Supplemental Fig. 1. The expression level of OsSRK1 in wild type (WT) and phyB1. a. The expression level of OsSRK1 in WT and phyB1 from genechip results. b. The expression level of OsSRK1 tested by qPCR. Data are means and SE of three biological replicates.

Supplemental Fig. 2. Identity between OsSRK1 and the four reported SRK proteins based on amino acid sequence of serine/threonine-protein kinase domain.

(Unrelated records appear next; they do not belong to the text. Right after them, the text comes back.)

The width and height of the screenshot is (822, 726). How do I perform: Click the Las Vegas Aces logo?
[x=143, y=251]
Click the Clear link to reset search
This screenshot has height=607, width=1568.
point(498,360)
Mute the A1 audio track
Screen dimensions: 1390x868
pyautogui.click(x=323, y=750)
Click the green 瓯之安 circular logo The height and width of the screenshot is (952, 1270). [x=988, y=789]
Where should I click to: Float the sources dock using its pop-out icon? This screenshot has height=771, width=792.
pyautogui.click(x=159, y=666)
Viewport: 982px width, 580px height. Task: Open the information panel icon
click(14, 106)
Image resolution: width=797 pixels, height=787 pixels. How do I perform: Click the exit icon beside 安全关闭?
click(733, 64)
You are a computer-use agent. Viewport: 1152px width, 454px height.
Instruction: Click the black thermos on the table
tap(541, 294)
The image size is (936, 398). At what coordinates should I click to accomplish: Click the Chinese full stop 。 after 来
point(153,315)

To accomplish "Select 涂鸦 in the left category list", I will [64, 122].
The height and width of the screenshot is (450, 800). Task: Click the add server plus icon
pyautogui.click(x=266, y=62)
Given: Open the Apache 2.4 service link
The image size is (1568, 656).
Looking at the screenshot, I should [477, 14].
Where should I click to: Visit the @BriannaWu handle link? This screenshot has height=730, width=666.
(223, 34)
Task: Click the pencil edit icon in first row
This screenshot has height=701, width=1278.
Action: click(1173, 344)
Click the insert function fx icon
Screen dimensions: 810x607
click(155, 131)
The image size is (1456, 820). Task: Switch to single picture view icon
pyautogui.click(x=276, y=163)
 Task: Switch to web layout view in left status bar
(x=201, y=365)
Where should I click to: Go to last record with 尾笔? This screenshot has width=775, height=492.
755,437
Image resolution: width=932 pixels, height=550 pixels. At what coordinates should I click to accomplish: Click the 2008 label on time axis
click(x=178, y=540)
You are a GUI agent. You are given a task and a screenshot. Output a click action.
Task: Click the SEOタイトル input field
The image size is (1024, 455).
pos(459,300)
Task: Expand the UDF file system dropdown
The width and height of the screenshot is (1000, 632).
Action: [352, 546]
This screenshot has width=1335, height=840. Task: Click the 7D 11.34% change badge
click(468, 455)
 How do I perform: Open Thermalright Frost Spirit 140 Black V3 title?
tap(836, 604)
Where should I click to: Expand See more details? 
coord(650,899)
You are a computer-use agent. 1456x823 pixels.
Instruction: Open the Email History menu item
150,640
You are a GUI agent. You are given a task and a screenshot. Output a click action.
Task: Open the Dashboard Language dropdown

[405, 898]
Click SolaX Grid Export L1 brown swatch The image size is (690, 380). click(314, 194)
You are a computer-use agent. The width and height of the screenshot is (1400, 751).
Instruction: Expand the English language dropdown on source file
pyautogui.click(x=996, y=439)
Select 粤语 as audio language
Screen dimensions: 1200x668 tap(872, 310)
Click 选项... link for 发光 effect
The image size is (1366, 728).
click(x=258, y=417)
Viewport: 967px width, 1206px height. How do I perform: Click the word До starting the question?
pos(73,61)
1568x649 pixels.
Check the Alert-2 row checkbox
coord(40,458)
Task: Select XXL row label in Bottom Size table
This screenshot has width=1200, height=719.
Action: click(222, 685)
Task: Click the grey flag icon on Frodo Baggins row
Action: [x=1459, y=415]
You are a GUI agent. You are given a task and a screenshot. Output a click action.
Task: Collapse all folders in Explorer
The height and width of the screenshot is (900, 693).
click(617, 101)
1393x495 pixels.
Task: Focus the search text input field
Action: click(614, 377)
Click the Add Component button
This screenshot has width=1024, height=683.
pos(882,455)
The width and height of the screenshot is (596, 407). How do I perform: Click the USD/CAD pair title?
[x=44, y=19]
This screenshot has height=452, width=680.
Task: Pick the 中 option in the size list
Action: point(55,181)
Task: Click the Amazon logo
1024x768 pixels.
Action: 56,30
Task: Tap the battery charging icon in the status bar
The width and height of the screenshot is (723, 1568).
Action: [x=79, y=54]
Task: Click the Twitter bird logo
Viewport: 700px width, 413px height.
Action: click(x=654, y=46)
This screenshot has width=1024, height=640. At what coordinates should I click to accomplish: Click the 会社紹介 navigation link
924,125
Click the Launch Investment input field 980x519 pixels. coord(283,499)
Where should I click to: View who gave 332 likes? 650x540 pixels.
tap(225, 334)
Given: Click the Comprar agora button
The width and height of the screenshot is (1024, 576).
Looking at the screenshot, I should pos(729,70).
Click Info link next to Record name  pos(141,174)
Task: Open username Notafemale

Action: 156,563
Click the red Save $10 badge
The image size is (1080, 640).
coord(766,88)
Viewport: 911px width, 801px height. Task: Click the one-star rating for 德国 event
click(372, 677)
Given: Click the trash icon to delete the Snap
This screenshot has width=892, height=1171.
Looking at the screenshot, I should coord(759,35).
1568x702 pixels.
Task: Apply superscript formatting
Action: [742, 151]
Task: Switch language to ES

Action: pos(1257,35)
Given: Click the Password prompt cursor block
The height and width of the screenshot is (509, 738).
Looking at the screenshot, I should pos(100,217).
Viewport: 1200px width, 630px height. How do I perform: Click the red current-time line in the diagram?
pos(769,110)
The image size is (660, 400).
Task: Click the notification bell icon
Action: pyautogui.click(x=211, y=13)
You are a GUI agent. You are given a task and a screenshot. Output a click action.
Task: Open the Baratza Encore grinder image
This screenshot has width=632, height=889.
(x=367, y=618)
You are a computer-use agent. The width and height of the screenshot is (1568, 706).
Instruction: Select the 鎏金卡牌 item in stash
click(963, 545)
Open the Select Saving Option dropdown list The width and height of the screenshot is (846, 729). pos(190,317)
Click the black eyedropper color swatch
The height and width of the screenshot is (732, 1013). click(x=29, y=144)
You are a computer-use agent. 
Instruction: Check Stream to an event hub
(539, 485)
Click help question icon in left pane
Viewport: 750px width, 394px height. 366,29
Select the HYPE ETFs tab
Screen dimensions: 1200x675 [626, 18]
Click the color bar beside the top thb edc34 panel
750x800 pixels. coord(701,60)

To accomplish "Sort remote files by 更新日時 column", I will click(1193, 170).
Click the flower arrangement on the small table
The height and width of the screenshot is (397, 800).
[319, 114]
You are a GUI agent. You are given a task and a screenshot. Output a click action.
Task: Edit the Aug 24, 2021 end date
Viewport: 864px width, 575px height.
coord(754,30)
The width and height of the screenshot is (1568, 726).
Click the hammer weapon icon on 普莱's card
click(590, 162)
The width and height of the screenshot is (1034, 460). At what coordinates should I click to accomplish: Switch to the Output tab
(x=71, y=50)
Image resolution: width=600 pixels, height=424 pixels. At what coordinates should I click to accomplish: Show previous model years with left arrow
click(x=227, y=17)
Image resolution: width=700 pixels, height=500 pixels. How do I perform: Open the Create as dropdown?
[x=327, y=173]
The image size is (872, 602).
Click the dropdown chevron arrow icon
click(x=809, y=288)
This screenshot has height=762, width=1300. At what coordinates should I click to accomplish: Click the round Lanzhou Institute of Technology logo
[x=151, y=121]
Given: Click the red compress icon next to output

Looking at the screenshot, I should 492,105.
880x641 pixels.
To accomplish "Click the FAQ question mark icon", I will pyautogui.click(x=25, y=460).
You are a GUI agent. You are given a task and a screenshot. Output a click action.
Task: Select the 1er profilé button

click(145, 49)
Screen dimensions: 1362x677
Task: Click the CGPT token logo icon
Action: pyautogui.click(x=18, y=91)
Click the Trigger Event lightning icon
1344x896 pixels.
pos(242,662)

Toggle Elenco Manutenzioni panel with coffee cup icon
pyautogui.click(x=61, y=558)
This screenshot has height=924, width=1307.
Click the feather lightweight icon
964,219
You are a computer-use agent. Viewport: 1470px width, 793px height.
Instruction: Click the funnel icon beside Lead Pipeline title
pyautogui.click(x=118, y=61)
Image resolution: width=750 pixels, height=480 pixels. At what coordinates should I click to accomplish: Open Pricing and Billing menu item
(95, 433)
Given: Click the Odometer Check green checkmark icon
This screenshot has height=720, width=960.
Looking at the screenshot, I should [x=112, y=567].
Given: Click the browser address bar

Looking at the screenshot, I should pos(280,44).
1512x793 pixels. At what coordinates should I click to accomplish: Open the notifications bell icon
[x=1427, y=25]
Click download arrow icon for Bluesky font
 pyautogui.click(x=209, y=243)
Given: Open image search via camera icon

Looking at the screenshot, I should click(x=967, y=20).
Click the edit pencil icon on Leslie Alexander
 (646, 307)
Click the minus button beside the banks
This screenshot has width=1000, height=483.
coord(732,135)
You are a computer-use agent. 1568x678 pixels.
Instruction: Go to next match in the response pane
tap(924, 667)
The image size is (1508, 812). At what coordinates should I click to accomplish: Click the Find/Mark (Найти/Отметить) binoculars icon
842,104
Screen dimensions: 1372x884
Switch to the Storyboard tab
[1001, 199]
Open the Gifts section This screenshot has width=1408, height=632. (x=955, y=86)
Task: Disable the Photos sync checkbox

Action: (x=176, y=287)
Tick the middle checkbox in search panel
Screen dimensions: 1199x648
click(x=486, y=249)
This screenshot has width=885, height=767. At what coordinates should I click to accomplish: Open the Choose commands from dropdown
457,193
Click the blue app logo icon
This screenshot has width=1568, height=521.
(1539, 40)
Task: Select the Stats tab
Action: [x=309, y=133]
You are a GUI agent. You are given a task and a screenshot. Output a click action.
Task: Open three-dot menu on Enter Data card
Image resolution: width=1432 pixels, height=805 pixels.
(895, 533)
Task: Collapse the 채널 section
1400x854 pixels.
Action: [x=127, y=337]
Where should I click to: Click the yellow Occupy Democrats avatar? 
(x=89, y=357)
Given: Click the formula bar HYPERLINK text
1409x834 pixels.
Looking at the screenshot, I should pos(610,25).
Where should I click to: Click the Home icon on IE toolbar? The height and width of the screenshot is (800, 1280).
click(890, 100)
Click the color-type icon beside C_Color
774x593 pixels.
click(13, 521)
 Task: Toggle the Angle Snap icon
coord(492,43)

Fig. 1. Subcellular localization and gene expression pattern analysis. A, Schematic representation of OsSRK1. EX, External; TM, Transmembrane. B, Subcellular localization of OsSRK1 protein. Bars = 10 µm. C, Relative expression levels of OsSRK1 in rice leaves treated with 15% polyethylene glycol 4000 (PEG), 150 mmol/L NaCl and 100 μmol/L abscisic acid (ABA). D, Tissue expression pattern of OsSRK1. Data are Mean ± SE (n = 3).

Fig. 2. Overexpression of OsSRK1 affected leaf development. A, Schematic diagrams of the construct used to generate transgenic OsSRK1-overexpression (OsSRK1-OX) rice lines. The expression of OsSRK1 was driven by the ubiquitin promoter. B, Analysis of OsSRK1 expression in transgenic and wild type (WT) plants. #1-1, #1-2 and #1-3 represent three individual plants of OsSRK1-OX line #1; #2-1 and #2-2 represent two individual plants of OsSRK1-OX line #2; #8-1 and #8-2 represent two individual plants of OsSRK1-OX line #8. C, Phenotypes of transgenic seedlings at the 4-leaf stage. Bar = 1 cm. D, Leaf angle of WT and OsSRK1-OX plants. E, Phenotypes of the second leaves. Bar = 1 cm. F, Phenotypes of the third leaves. Bar = 1 cm. G, Leaf length of the first, second, third and fourth leaves. H, Leaf width of the first, second, third and fourth leaves. I, Flag leaf length. J, Flag leaf width. #1, #2 and #8 represent three independent transgenic OsSRK1-OX lines. Data are Mean ± SE (n = 12). Significant differences were determined with the Student’s t-test (*, P < 0.05; **, P < 0.01).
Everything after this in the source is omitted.